Some major challenges we have faced with testing for SARS CoV-2 have included the limited availability of supplies needed for testing, inadequate numbers of trained microbiologists in clinical laboratories, and a distrust in some communities that the results are important, reproducible and accurate.
For any of these diagnostic approaches to have sufficient impact to thwart the COVID-19 pandemic or the next pandemic, the public has to trust that the approach is effective and reliable, and that their privacy is protected.
For example, the article on "One Health" emphasizes potential privacy issues that may arise from environment-based diagnostic approaches that may pinpoint a particular community. We need to solve these issues before they become a problem that negatively impacts people's lives, so scientists cannot shy away from ethical issues when designing diagnostic solutions.

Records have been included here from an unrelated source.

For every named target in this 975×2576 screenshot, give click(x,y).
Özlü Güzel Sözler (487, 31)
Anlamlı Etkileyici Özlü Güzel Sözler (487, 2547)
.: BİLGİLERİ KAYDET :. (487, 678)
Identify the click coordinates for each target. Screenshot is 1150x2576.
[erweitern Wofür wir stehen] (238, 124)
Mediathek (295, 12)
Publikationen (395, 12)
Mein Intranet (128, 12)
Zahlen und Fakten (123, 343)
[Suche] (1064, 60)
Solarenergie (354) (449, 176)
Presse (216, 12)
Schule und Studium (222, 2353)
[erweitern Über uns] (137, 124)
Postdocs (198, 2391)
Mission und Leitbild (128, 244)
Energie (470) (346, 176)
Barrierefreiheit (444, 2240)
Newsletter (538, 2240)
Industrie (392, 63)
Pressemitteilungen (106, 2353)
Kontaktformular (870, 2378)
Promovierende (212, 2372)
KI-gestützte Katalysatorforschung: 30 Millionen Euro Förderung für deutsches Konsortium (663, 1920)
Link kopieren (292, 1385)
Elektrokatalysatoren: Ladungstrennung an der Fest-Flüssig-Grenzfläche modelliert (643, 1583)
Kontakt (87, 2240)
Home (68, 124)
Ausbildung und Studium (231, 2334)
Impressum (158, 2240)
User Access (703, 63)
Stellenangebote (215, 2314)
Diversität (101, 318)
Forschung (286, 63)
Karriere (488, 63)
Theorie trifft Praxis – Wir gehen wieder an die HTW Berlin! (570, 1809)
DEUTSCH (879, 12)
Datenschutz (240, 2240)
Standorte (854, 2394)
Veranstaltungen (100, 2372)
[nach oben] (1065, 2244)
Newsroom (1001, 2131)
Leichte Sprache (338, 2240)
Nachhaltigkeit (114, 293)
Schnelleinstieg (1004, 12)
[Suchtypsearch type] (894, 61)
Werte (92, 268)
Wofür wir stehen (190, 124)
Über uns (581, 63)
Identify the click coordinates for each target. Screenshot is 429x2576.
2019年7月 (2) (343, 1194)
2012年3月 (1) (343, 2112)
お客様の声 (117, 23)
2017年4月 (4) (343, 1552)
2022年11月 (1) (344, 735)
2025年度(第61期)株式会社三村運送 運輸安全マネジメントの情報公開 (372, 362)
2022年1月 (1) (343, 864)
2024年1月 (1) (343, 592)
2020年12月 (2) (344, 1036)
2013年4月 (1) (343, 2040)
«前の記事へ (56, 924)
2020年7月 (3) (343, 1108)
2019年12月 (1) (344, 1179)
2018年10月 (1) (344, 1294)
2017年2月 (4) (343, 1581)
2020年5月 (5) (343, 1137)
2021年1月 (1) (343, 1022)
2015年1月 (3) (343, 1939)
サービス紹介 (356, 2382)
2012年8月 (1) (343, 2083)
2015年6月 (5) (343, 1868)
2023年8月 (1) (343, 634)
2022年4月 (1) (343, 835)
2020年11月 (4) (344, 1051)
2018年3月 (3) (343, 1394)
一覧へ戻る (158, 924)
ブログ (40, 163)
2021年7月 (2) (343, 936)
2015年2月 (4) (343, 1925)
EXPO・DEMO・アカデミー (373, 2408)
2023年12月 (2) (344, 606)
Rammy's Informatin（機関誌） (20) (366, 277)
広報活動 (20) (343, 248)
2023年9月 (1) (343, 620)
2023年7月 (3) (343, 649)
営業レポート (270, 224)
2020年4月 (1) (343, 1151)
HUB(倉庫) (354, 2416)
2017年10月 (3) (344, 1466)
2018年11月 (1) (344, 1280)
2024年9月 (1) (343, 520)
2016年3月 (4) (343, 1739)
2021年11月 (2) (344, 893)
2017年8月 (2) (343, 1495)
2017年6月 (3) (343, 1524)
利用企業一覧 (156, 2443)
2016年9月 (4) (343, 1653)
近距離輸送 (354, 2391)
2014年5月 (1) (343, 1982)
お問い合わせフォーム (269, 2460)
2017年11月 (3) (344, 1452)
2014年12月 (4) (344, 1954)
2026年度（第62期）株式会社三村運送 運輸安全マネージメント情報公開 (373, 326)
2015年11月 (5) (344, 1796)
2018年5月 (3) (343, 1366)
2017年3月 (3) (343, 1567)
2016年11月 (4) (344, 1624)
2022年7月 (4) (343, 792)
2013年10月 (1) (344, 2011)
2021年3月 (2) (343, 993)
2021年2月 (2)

Sadly, another concern is fraudulent claims about the effectiveness, sensitivity and reliability of diagnostic tests. The article "Consumer Beware: The Cost of the Rare Fraud in the Biomedical and Diagnostics Industry" describes examples of ineffective products that were promoted by unethical charlatans enticed by financial rewards. These cases are rare in the life sciences industry because of the scrutiny of the FDA, as well as the role of peer reviewers and the scientific community in carefully analyzing the published data that is the cornerstone of most new products. These rare infractions emphasize why it is so important for scientists to have a robust knowledge of scientific ethics, and why this is such a critical component in the training of new researchers.
Although microbiologists have made tremendous strides in responding to infectious diseases, a core concept of microbiology is that there is a tremendous number of microbes, and these numbers allow them to evolve new properties very rapidly. Insights into these mutated microbes often depend on knowledge that we don't yet have and can't predict a priori. As argued in Vannevar Bush's 1945 report "Science: The Endless Frontier," critical new insights frequently come from fundamental research. So, if we are going to be prepared for the next new pathogen or the next pandemic, we need to pay close attention to basic research and research on pathogenesis per se. The article "What's Hot in the Microbial Sciences" includes some published articles that address directed research on pathogens, but also some articles that we thought were interesting, clever and – who knows – may someday lead to an application that makes the world a healthier place.